*** Opening of PASSAGE ***

If you’re looking for a way to make money from home, working as a transcriptionist is an excellent option. There is plenty of transcribing work available, the schedule and hours are flexible, and the pay can be pretty good.

There is a lot to love about the possibilities of working in transcription.

One of the biggest challenges of most work-from-home opportunities is simply knowing where to get started. If you think it sounds interesting but you have no idea how you can get paid to work as a transcriptionist, this article and interview will put you on the right path.

Janet Shaughnessy started working as a medical transcriptionist in 2007. Later, she branched out to both legal and general transcription. When her workload grew to the point that she couldn’t handle it on her own, she founded her own company, Zoom Transcription Services.

Now Janet offers courses through Transcribe Anywhere to help others who want to learn how to make money transcribing. Transcribe Anywhere offers the most complete training of it’s kind, so if you’re interested in becoming a transcriptionist, you should definitely check it out.

*** Close of PASSAGE ***
*** Opening of RECORD EXCERPTS ***

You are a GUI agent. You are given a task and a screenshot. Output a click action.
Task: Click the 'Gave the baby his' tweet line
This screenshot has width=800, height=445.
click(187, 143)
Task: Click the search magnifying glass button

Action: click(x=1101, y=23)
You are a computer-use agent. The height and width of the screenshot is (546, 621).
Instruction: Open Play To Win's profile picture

*** Close of RECORD EXCERPTS ***
*** Opening of RECORD EXCERPTS ***

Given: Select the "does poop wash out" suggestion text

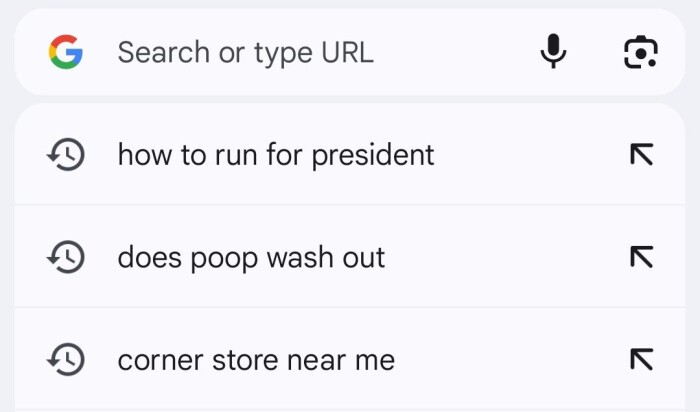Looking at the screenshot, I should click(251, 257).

*** Close of RECORD EXCERPTS ***
*** Opening of RECORD EXCERPTS ***

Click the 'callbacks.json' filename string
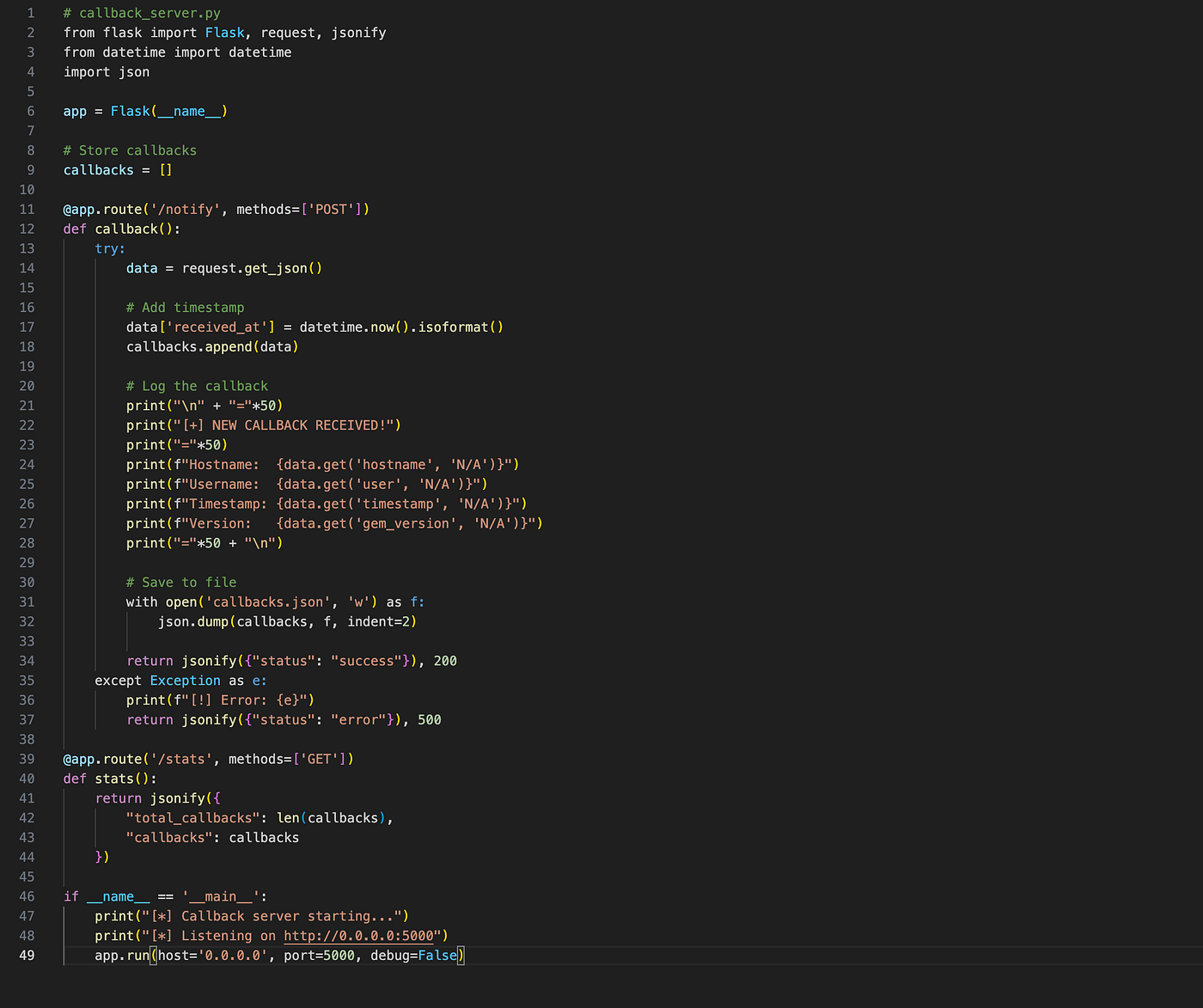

*** Close of RECORD EXCERPTS ***

- _EXERCISE_
Write out everything from "There is a lot" down to "the right path." in the passage on transcription work. The items have no connection to the passage on transcription work.

- _ANSWER SPACE_
There is a lot to love about the possibilities of working in transcription.

One of the biggest challenges of most work-from-home opportunities is simply knowing where to get started. If you think it sounds interesting but you have no idea how you can get paid to work as a transcriptionist, this article and interview will put you on the right path.